Associate Vice President Kathleen Fullerton briefed Regents on the state budget outcomes and UC’s advocacy strategy, saying a multi‑pronged campaign helped reverse an initially proposed 8% cut to the UC budget.
Fullerton said UC began the year facing an 8% proposed reduction (more than $270 million in 2025 and nearly $396 million in 2026). Through sustained advocacy — including a record 18,000 emails from the UC Advocacy Network (UCAN), coordinated meetings by President Michael V. Drake and Regents, coalition building with labor and civil‑rights organizations, and media outreach — the administration reduced the governor’s ask to a 3% cut at the May revise and ultimately secured a final budget that avoids an immediate cut but defers some funding into fiscal year 2026–27.

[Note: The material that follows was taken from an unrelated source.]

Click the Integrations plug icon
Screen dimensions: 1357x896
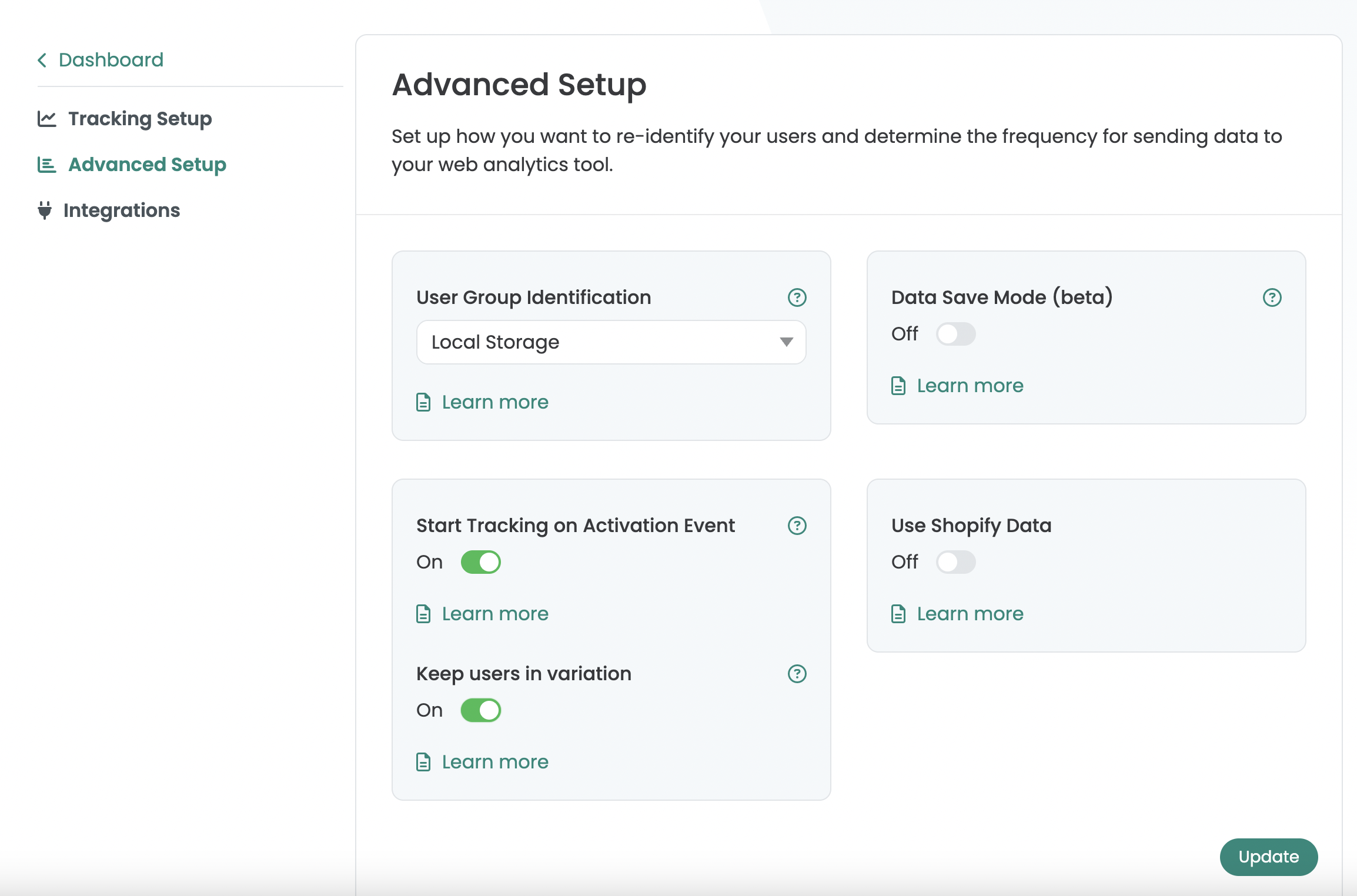[x=45, y=210]
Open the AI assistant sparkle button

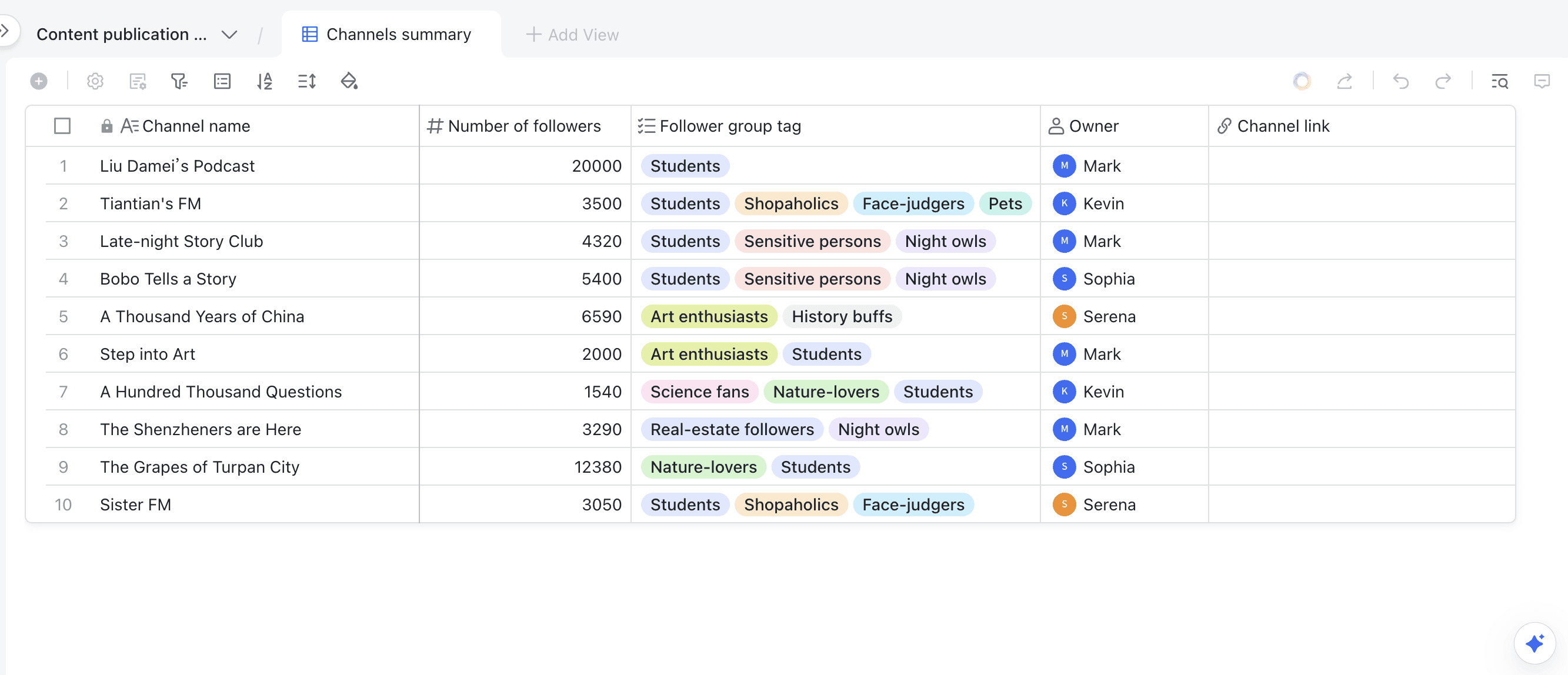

Fullerton said that outcome means UC will receive the deferred 3% in the following fiscal year, but the administration and Regents must continue advocacy to secure payment. She highlighted coalition partners (student and labor groups, alumni, civil‑rights organizations and business partners) and said UC used targeted communications, campus visits and legislative meetings to make the case about the operational impacts of cuts: larger classes, fewer course offerings and reduced student services.
Fullerton also summarized sponsored legislation and budget bills of interest, including AB 681 (graduate student access to Dream Loans) and potential inclusion of UC priorities in affordable housing bond bills (AB 736 and AB 48). She thanked Regents and partners for their participation in advocacy days and said the system will continue to press for compact funding and repayment of deferred appropriations.
No formal vote by the Regents was recorded on the budget item during the meeting; the briefing was informational and intended to update Regents on outreach and next steps.